== What to produce ==
Where the listing below has a line with "Task: Open the Deutsch language selector", write out exactly that line and every line after it, stopping after the line with "Task: Open the curly-haired".

.....

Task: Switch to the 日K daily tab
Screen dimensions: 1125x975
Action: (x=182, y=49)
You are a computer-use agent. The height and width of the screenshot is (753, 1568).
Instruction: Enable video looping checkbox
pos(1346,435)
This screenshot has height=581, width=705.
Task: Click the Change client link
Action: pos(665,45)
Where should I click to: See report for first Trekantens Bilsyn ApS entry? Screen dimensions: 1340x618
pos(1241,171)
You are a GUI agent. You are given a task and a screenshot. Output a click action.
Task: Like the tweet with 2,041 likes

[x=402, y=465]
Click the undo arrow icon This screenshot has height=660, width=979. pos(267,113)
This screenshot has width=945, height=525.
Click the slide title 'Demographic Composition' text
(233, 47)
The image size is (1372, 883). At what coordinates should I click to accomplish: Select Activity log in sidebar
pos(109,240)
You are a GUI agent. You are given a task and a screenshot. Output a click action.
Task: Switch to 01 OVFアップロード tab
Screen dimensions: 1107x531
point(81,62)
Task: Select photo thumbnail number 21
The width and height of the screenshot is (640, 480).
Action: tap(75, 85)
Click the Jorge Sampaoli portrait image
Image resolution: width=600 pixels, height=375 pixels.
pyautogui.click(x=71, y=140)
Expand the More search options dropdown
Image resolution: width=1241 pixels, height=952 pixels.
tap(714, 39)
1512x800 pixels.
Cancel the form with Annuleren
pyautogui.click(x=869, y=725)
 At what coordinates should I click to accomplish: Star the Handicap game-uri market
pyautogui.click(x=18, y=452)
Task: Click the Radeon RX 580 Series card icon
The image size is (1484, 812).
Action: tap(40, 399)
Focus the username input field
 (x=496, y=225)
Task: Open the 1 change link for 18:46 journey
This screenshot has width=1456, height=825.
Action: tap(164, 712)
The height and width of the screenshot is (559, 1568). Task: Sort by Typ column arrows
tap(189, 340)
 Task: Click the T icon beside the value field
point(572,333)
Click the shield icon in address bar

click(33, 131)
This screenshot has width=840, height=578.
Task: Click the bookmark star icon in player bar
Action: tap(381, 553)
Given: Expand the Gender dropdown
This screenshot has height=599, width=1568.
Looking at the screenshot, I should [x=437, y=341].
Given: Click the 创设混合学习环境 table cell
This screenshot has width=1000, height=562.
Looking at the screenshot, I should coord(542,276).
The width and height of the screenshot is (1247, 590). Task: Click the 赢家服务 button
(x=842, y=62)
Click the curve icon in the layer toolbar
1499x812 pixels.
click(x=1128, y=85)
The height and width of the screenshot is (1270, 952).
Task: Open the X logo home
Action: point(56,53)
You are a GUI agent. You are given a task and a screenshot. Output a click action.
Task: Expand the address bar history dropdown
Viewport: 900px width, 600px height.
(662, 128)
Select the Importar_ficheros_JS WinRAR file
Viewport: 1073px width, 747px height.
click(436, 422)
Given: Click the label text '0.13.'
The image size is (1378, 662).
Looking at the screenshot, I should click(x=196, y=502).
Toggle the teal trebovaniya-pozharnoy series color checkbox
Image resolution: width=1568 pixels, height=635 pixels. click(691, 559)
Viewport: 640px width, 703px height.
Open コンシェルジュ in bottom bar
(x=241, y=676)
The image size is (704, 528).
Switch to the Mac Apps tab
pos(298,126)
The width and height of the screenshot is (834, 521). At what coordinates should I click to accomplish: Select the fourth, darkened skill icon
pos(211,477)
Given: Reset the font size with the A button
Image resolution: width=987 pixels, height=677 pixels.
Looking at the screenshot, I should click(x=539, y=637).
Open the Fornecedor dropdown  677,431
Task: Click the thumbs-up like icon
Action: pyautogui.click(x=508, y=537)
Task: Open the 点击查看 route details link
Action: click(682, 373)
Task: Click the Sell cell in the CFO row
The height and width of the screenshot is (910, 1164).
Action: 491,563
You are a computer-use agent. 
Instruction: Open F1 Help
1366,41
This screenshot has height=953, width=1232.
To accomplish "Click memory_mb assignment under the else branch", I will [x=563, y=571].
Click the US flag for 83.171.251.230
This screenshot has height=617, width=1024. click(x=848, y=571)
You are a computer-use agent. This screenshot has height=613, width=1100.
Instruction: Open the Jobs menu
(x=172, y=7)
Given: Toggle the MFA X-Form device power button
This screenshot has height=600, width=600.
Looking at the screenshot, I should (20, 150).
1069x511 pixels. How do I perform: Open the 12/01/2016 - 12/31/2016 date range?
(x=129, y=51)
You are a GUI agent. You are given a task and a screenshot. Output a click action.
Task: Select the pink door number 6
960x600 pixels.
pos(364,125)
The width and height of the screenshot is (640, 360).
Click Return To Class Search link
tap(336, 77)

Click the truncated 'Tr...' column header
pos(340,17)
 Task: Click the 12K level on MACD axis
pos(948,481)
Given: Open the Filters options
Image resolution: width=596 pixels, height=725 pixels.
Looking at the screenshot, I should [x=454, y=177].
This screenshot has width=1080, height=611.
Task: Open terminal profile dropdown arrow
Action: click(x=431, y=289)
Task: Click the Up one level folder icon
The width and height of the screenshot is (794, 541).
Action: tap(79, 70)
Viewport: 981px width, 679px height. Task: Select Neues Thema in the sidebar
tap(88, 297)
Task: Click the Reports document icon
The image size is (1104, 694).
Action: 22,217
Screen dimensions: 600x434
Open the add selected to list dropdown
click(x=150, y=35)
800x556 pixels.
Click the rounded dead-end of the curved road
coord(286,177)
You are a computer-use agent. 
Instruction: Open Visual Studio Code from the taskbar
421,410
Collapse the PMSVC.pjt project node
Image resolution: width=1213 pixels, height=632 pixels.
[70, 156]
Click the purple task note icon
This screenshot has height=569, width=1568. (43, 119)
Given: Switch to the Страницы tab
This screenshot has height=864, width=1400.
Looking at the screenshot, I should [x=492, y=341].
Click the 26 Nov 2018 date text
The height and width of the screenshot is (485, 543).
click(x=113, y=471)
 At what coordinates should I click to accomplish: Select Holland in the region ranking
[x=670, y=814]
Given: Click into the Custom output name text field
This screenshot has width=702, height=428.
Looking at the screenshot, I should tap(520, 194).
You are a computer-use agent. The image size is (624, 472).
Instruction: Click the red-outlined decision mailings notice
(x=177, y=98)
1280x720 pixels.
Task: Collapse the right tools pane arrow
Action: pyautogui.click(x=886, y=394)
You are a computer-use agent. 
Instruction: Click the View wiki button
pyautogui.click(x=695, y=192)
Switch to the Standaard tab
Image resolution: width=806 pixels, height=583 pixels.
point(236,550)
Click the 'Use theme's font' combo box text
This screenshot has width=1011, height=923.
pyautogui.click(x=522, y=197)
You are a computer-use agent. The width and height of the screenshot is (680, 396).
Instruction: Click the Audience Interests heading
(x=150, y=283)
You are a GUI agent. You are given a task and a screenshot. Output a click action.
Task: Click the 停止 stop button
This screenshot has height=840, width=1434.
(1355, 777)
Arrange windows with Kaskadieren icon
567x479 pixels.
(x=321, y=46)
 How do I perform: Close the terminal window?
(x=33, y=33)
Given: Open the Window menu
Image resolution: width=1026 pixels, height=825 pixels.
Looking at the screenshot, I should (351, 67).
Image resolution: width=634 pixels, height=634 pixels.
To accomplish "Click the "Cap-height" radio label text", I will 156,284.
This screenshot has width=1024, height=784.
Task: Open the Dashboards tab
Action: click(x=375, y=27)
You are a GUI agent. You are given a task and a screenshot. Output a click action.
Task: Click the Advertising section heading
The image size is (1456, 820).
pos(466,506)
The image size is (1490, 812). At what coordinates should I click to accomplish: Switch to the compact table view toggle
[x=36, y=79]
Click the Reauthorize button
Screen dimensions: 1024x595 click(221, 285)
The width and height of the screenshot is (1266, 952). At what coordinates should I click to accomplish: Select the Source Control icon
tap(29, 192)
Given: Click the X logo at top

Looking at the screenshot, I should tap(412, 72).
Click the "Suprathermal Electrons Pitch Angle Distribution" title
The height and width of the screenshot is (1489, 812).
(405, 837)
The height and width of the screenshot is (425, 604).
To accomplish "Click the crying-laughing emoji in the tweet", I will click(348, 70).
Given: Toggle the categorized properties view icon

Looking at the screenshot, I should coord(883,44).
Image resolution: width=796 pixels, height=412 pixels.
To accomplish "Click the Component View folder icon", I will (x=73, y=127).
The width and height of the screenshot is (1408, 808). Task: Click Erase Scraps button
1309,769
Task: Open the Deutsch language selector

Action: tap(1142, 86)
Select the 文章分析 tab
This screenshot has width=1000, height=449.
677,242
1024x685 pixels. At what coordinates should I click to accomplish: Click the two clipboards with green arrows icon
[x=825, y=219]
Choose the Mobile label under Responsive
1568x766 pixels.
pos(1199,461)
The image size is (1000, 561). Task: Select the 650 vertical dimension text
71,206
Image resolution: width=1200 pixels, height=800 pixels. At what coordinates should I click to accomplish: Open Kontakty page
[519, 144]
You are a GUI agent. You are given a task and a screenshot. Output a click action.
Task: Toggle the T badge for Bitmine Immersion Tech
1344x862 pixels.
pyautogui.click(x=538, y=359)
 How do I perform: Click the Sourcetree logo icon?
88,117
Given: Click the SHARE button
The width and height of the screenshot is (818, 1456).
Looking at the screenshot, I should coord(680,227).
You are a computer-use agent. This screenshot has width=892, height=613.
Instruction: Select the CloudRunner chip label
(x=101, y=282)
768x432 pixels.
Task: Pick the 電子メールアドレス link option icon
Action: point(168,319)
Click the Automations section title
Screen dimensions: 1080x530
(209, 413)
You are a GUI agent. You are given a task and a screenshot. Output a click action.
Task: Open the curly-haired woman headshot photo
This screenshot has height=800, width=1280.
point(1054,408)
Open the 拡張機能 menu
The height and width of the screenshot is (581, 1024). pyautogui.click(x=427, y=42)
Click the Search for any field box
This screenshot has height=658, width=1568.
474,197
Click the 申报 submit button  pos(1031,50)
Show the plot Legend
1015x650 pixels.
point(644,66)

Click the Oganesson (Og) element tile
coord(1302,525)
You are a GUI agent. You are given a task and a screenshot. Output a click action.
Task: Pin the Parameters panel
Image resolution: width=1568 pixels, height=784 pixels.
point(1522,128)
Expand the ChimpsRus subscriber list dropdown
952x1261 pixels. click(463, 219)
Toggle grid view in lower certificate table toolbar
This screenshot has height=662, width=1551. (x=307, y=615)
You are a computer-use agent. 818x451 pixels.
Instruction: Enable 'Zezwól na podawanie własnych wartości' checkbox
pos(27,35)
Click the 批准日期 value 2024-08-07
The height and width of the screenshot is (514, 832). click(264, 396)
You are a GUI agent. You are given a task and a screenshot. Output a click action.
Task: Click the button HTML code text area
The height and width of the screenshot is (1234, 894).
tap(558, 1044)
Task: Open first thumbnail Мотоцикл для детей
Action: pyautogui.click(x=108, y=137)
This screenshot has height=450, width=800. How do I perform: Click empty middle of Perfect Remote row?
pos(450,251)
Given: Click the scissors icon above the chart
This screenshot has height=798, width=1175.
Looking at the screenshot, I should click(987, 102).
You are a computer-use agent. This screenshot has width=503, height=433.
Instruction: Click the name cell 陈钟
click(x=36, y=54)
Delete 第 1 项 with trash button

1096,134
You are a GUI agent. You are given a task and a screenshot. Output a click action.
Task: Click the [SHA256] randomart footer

.....

== Solution to this exercise ==
Task: Open the Deutsch language selector

Action: tap(1142, 86)
Select the 文章分析 tab
This screenshot has width=1000, height=449.
677,242
1024x685 pixels. At what coordinates should I click to accomplish: Click the two clipboards with green arrows icon
[x=825, y=219]
Choose the Mobile label under Responsive
1568x766 pixels.
pos(1199,461)
The image size is (1000, 561). Task: Select the 650 vertical dimension text
71,206
Image resolution: width=1200 pixels, height=800 pixels. At what coordinates should I click to accomplish: Open Kontakty page
[519, 144]
You are a GUI agent. You are given a task and a screenshot. Output a click action.
Task: Toggle the T badge for Bitmine Immersion Tech
1344x862 pixels.
pyautogui.click(x=538, y=359)
 How do I perform: Click the Sourcetree logo icon?
88,117
Given: Click the SHARE button
The width and height of the screenshot is (818, 1456).
Looking at the screenshot, I should coord(680,227).
You are a computer-use agent. This screenshot has width=892, height=613.
Instruction: Select the CloudRunner chip label
(x=101, y=282)
768x432 pixels.
Task: Pick the 電子メールアドレス link option icon
Action: point(168,319)
Click the Automations section title
Screen dimensions: 1080x530
(209, 413)
You are a GUI agent. You are given a task and a screenshot. Output a click action.
Task: Open the curly-haired woman headshot photo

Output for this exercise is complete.